O argentino Juan José Jusid é um cineasta de vasta experiência, que começou a sua carreira artística como ator e fotógrafo na década de 60. A estreia na direção cinematográfica se deu em 1968, com Tute Cabrero, no qual amigos, ameaçados de demissão, precisam decidir entre si, antes que o chefe o faça, qual deles será despedido. De lá para cá, vários longas-metragens e programas de televisão construíram a reputação desse veterano que atracou no Brasil em 2018 para rodar parte de Uma Viagem Inesperada (2019), filme que chega agora aos cinemas tupiniquins. A trama aborda uma família disfuncional. O protagonista, vivido por Pablo Rago, é Pablo. Argentino radicado no Brasil, ele precisa voltar à sua terra natal para colocar o rebelde filho adolescente nos eixos. Conversamos por Skype com Juan sobre seu processo criativo, bem como acerca das singularidades da equipe brasileira reunida por sua coprodutora local, a Boulevard Filmes. Confira mais este Papo de Cinema exclusivo, desta vez com Juan José Jusid.
Por que o tema familiar foi importante ao ponto de você rodar um filme sobre ele?
Bom, estamos numa Era em que a família disfuncional aparece no teatro, nas novelas e na literatura, ou seja, está presente no nosso cotidiano. Interessei-me bastante pela dificuldade atual inerente à relação entre adolescentes, que são como um clã, e seus pais. Quis provocar reações a partir de um reencontro, assim trazendo à tona certos problemas. Foi uma ideia original, mas gradativamente a realidade a alimentou. Na fase da pesquisa, encontrei-me com adolescentes que, munidos de sinceridade, me falaram sobre suas carências, do porquê do consumo desenfreado de álcool, do bullying que alguns sofrem, enfim, acerca de elementos que geram pressão. E a experiência da proximidade com tais jovens me trouxe até um novo vocabulário (risos). As gírias configuram praticamente outra língua. Esse trabalho determinou a estrutura do filme.
E quais as vantagens da coprodução com o Brasil?
A coprodução foi fruto de uma casualidade feliz. A Letícia Friedrich, da Boulevard Filmes, esteve em Buenos Aires no Ventana Sur, encontro de produtores distribuidores. Ela se interessou muito pelo projeto, até porque ele poderia prever alguns dias de filmagem no Rio de Janeiro. Essa parceria permitiu, também, a participação da Débora Nascimento, acréscimo fantástico para o filme. Muita gente me perguntou onde eu tinha visto ela. Débora fez a novela Avenida Brasil, de muito sucesso por aqui, mas o pessoal do cinema não a conhecia. Fiquei bem feliz de trabalhar com ela, especialmente por seu compromisso. Estive aí no Brasil filmando por, mais ou menos, uma semana, com uma equipe local excepcional.
E como foi, especificamente, o trabalho com os brasileiros?
De alguma maneira, no começo das filmagens, nos primeiros encontros no Rio, naturalmente havia dúvida em relação a como funcionaríamos. Mas, o que senti foi um carinho muito grande vindo da equipe brasileira. Nela havia cariocas, gente da serra gaúcha, de São Paulo, de vários lugares. Estabelecemos elos humanos sólidos. Uma das coisas que gostaria destacar quanto à equipe brasileira foi o seu comprometimento com o trabalho. Para mim não é fácil chegar num país e três dias depois estar rodando. Não tive muito tempo para estabelecer previamente vínculos e conhecer as pessoas, mas a equipe foi excelente.
+ + +
_Instrução A_. Repita fielmente as linhas dos registros desde a que contém "Image resolution: width=851" até o fim dos registros, incluindo ambas as extremidades.
A entrevista e os registros são materiais independentes entre si.

[Dados para localizar palavras e elementos]
+ + +
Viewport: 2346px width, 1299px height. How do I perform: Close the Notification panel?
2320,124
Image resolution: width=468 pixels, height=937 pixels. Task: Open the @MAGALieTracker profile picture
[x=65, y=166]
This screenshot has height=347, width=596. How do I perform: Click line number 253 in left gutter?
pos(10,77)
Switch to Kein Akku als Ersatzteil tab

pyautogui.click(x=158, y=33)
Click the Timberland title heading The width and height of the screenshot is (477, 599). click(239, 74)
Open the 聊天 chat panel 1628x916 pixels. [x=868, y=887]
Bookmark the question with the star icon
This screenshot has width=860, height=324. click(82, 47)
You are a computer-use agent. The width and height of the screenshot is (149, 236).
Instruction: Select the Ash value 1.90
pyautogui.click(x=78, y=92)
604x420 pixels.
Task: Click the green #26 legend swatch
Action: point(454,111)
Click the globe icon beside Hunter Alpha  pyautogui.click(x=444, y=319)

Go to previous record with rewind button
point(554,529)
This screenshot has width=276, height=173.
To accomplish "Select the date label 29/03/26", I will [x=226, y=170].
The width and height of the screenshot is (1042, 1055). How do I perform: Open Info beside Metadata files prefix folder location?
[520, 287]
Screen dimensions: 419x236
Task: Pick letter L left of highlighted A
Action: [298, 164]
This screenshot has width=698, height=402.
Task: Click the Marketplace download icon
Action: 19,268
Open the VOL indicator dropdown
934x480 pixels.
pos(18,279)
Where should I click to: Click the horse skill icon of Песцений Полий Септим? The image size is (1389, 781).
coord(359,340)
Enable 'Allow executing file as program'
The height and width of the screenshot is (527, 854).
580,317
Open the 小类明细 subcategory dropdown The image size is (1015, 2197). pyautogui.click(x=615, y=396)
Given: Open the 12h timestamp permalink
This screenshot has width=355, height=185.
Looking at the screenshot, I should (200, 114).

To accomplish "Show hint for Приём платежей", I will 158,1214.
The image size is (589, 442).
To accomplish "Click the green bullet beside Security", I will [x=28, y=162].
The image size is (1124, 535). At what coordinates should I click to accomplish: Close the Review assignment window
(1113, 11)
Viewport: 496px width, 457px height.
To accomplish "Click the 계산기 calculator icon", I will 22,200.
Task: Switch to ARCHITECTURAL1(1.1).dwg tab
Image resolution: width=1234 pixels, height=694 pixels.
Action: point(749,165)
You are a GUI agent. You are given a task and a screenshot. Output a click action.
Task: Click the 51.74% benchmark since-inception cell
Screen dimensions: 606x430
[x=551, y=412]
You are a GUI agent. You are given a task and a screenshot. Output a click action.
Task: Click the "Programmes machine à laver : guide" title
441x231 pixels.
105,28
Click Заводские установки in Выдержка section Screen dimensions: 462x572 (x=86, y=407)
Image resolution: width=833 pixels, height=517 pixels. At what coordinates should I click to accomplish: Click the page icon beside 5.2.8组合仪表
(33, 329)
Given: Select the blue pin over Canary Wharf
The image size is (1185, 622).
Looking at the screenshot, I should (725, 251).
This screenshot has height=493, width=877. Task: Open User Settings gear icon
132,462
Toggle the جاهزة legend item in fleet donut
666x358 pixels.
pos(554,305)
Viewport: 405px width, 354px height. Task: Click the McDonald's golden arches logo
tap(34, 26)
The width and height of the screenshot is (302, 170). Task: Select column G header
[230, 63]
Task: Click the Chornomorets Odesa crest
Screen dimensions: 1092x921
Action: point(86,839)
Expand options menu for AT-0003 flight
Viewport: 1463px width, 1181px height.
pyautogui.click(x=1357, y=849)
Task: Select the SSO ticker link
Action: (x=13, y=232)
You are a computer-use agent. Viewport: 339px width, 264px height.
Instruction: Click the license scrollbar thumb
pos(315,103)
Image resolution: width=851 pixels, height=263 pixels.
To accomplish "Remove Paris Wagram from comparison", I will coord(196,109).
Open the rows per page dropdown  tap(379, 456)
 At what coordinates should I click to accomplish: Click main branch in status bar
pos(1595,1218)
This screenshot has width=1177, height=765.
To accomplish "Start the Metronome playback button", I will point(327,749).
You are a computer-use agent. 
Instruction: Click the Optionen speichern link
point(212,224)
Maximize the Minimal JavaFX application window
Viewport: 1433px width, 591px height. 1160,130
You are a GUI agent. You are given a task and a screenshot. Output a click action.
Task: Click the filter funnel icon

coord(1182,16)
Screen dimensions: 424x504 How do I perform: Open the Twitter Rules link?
+ + +
_Instrução B_. Segundo a entrevista, em que ano e com qual filme Juan José Jusid estreou na direção cinematográfica?

_Resposta escrita A_.
Image resolution: width=851 pixels, height=263 pixels.
To accomplish "Remove Paris Wagram from comparison", I will coord(196,109).
Open the rows per page dropdown  tap(379, 456)
 At what coordinates should I click to accomplish: Click main branch in status bar
pos(1595,1218)
This screenshot has width=1177, height=765.
To accomplish "Start the Metronome playback button", I will point(327,749).
You are a computer-use agent. 
Instruction: Click the Optionen speichern link
point(212,224)
Maximize the Minimal JavaFX application window
Viewport: 1433px width, 591px height. 1160,130
You are a GUI agent. You are given a task and a screenshot. Output a click action.
Task: Click the filter funnel icon

coord(1182,16)
Screen dimensions: 424x504 How do I perform: Open the Twitter Rules link?

_Resposta escrita B_. Em 1968, com Tute Cabrero.